Owner wants to turn fire-hit Leopard into shops and 17 flats

-Credit: (Image: Andy Mackay)
-Credit: (Image: Andy Mackay)

Long-awaited plans have been lodged to turn one of Stoke-on-Trent's most-loved buildings into shops and 17 flats. The Leopard remains a burnt-out wreck after fire ripped through the Burslem town centre building more than two years ago.

The Market Place building had operated as a pub for almost 300 years and Josiah Wedgwood and James Brindley once met there to discuss the building of the Trent and Mersey Canal. But the venue fell victim to the coronavirus pandemic in 2020 and never reopened.

Staffordshire Police arrested four Stoke-on-Trent men on suspicion of arson and burglary in the aftermath of the 2022 fire. But the men were later released without charge and police warned the exact cause of the fire may never be known.

Now plans have been submitted for the shops and the 17 assisted-living flats. Stoke-on-Trent City Council planners are expected to rule on the application later this year.

The planning application states: "The property is currently still in a severely-damaged state and requires immediate intervention to prevent losing this historical asset. The front section of the basement and ground floor will become the retail use and the rear will provide accommodation as well as communal space. Each flat will include a bedroom, bathroom and a shared kitchen with living and dining space. Additionally, there will be space to the basement level to be used by staff members and accommodate communal space for meetings that will also include a main reception, an office space, a communal lounge and a guest suite."

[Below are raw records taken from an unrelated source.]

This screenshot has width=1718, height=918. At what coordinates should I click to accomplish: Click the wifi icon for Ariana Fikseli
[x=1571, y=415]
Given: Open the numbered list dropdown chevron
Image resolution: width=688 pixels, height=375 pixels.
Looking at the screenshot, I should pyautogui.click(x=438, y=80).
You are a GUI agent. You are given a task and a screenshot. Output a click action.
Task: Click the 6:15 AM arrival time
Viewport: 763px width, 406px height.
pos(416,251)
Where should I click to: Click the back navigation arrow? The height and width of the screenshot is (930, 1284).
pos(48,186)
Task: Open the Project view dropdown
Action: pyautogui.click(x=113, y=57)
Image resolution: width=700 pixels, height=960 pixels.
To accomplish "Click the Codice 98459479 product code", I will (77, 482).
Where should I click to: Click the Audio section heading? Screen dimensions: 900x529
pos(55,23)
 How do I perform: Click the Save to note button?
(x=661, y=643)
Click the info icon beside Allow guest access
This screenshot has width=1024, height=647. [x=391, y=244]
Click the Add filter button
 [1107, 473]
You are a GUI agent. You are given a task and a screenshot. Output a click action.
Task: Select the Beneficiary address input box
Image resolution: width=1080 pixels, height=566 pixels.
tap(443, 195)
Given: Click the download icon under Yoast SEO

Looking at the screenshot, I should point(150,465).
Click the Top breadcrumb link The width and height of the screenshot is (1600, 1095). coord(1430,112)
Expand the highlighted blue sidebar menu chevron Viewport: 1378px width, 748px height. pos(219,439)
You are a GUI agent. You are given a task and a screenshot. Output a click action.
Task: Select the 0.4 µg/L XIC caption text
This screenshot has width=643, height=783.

Drone footage of The Leopard Hotel in Burslem
Drone footage of The Leopard Hotel in Burslem -Credit:Ash Thomas Films

Daneets Investment has owned the building since 2021.

The planning application adds: "Currently, the property is severely damaged due to the fire that broke out in 2022. The proposal aims to address the damage caused and repair the building to bring it back into use as the historical significance would require buildings of such heritage importance to be maintained and not permanently lost. A structural appraisal was carried out which identified the property to be severely damaged, but that can be restored through appropriate measures and adequate planning."